_WORK ITEM_
An exact copy of all entries is the expected answer.

━━ EXTRACTED MATERIAL

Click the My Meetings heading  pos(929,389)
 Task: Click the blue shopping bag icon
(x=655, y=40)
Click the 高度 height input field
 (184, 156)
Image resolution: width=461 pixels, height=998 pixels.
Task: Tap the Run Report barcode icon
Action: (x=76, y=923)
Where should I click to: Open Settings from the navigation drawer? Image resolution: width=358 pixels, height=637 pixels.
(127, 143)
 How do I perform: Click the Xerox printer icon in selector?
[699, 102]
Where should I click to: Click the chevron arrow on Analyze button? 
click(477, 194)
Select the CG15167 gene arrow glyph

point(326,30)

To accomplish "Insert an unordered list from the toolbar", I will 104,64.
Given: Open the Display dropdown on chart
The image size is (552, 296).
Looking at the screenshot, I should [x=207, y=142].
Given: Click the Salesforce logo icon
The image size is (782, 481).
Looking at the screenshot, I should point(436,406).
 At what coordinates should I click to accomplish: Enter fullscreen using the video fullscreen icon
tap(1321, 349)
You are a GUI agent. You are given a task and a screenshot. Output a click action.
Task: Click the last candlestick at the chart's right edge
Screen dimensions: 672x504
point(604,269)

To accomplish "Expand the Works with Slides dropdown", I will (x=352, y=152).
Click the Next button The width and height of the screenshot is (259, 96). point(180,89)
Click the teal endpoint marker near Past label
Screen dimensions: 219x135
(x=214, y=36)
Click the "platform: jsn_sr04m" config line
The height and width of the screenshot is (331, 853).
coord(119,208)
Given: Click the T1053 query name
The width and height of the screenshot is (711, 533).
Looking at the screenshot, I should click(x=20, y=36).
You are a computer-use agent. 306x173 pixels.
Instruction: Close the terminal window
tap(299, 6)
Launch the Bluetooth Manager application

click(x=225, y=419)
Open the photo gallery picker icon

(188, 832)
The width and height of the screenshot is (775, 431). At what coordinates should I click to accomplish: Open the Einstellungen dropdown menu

━━━━

_SOLUTION TO THIS TASK_
Click the My Meetings heading  pos(929,389)
 Task: Click the blue shopping bag icon
(x=655, y=40)
Click the 高度 height input field
 (184, 156)
Image resolution: width=461 pixels, height=998 pixels.
Task: Tap the Run Report barcode icon
Action: (x=76, y=923)
Where should I click to: Open Settings from the navigation drawer? Image resolution: width=358 pixels, height=637 pixels.
(127, 143)
 How do I perform: Click the Xerox printer icon in selector?
[699, 102]
Where should I click to: Click the chevron arrow on Analyze button? 
click(477, 194)
Select the CG15167 gene arrow glyph

point(326,30)

To accomplish "Insert an unordered list from the toolbar", I will 104,64.
Given: Open the Display dropdown on chart
The image size is (552, 296).
Looking at the screenshot, I should [x=207, y=142].
Given: Click the Salesforce logo icon
The image size is (782, 481).
Looking at the screenshot, I should point(436,406).
 At what coordinates should I click to accomplish: Enter fullscreen using the video fullscreen icon
tap(1321, 349)
You are a GUI agent. You are given a task and a screenshot. Output a click action.
Task: Click the last candlestick at the chart's right edge
Screen dimensions: 672x504
point(604,269)

To accomplish "Expand the Works with Slides dropdown", I will (x=352, y=152).
Click the Next button The width and height of the screenshot is (259, 96). point(180,89)
Click the teal endpoint marker near Past label
Screen dimensions: 219x135
(x=214, y=36)
Click the "platform: jsn_sr04m" config line
The height and width of the screenshot is (331, 853).
coord(119,208)
Given: Click the T1053 query name
The width and height of the screenshot is (711, 533).
Looking at the screenshot, I should click(x=20, y=36).
You are a computer-use agent. 306x173 pixels.
Instruction: Close the terminal window
tap(299, 6)
Launch the Bluetooth Manager application

click(x=225, y=419)
Open the photo gallery picker icon

(188, 832)
The width and height of the screenshot is (775, 431). At what coordinates should I click to accomplish: Open the Einstellungen dropdown menu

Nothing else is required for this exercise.